SHORT TASK A:
Answer each of these from the blog post about hanging out in the park:
(i) Who did the writer promise to buy gum for?
(ii) How many packs of chicle did the writer buy?
(iii) What colors were the writer's shoelaces?
SHORT TASK B: From the blog post about hanging out in the park, print everything from "Then an older" down to "neon green shoelaces." without changing a word.
SHORT TASK C:
For each statement, say yes or no to whether the blog post about hanging out in the park supports it, and quote the words that decide it:
(i) Nina accepted the wrestling stickers the kids offered her.
(ii) The writer went to the main plaza on Saturday.
(iii) Canadian gum is milder than Bolivian gum.

--- start SELECTED PASSAGE ---

Sunday, April 20, 2008

Hanging out with the kids in the parc









































































I'd told my grandmother i'd buy her some gum here and send it to her..  (canadian gum is ridiculously intense, while bolivian gum is milder, the way she likes it)  
So, saturday i went to the main plaza and hung out on a parc bench to find a chico selling chicles. 
It's always like this when i go to the plaza: at first it's incredibly quiet, non-working kids (i think of them as tame kids) playing with balloons, a pair of tourists making out on the bench next to mine.  
Nina, a girl i met the day before, shows up and we talk a little.  

Then a little dude shows up wanting to sell us gum ("chicle?") (that's not a brand; all gum is chicle.)
Then an older kid, a shoe shiner, shows up to help him negotiate.  I buy six packs of chicle and somehow a shoeshine gets worked into the deal.  
While i'm getting my first shoe shine, (they're more or less skate shoes, they don't really need shining) three or four other kids show up.  They sit on their shoe shine boxes and show Nina their WWF wrestling stickers.  They try to sell them to her but she declines, as they've already been stuck.  The kid shining my shoes spins the brush over the backs of his hands, twirls it, and whips the rag around like a pro, careful not to dirty my neon pink and neon green shoelaces.

--- end SELECTED PASSAGE ---
--- start ENTRIES SUPPLIED ---

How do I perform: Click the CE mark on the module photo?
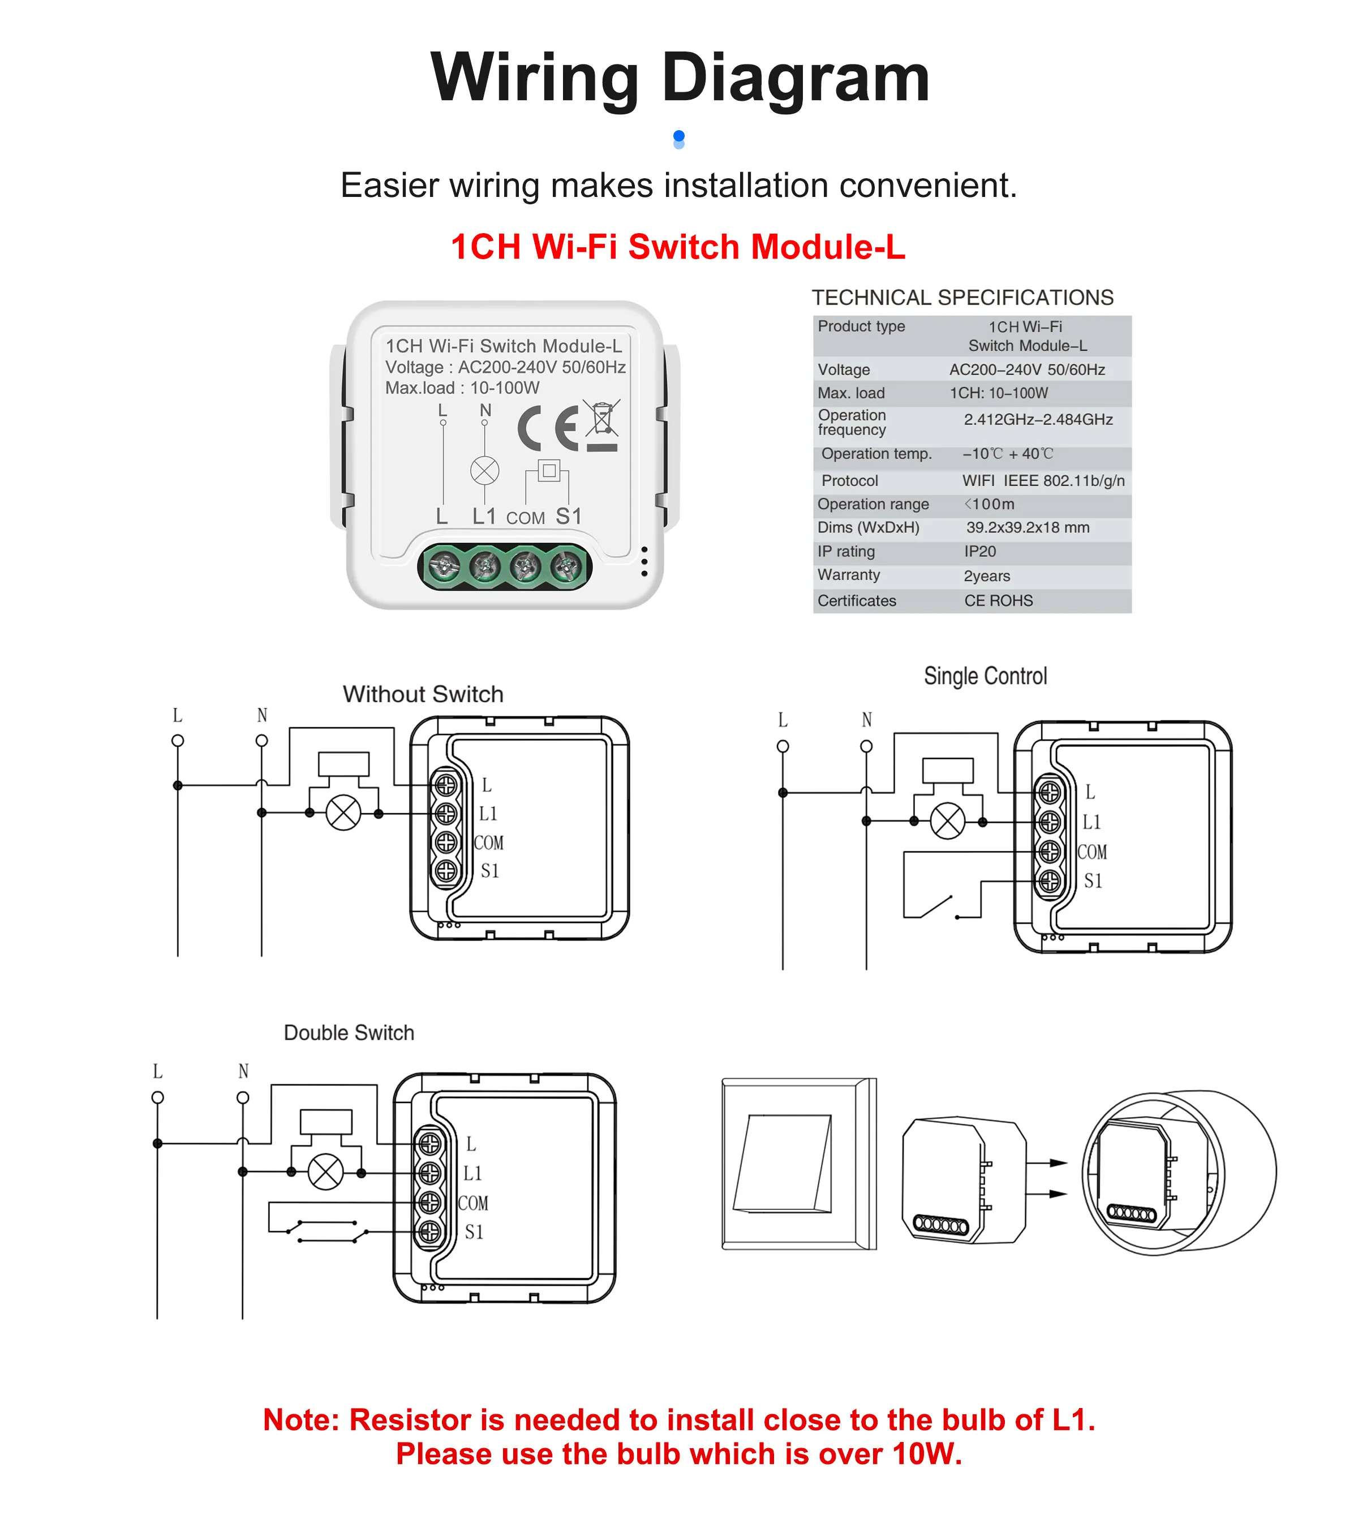pos(548,428)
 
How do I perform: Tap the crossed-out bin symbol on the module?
pos(603,420)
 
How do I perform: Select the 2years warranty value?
pos(987,576)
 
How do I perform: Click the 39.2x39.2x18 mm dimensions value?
pos(1027,528)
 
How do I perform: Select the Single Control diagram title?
pos(985,676)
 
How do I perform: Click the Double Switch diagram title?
pos(349,1033)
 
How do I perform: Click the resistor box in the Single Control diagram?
pos(947,770)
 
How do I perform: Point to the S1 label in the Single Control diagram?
pos(1093,881)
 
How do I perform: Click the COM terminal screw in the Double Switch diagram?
pos(429,1203)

--- end ENTRIES SUPPLIED ---

EXPECTED OUTPUT A:
(i) The writer's grandmother.
(ii) Six.
(iii) Neon pink and neon green.

EXPECTED OUTPUT B:
Then an older kid, a shoe shiner, shows up to help him negotiate.  I buy six packs of chicle and somehow a shoeshine gets worked into the deal.  
While i'm getting my first shoe shine, (they're more or less skate shoes, they don't really need shining) three or four other kids show up.  They sit on their shoe shine boxes and show Nina their WWF wrestling stickers.  They try to sell them to her but she declines, as they've already been stuck.  The kid shining my shoes spins the brush over the backs of his hands, twirls it, and whips the rag around like a pro, careful not to dirty my neon pink and neon green shoelaces.

EXPECTED OUTPUT C:
(i) No: "she declines, as they've already been stuck."
(ii) Yes: "So, saturday i went to the main plaza"
(iii) No: "canadian gum is ridiculously intense, while bolivian gum is milder"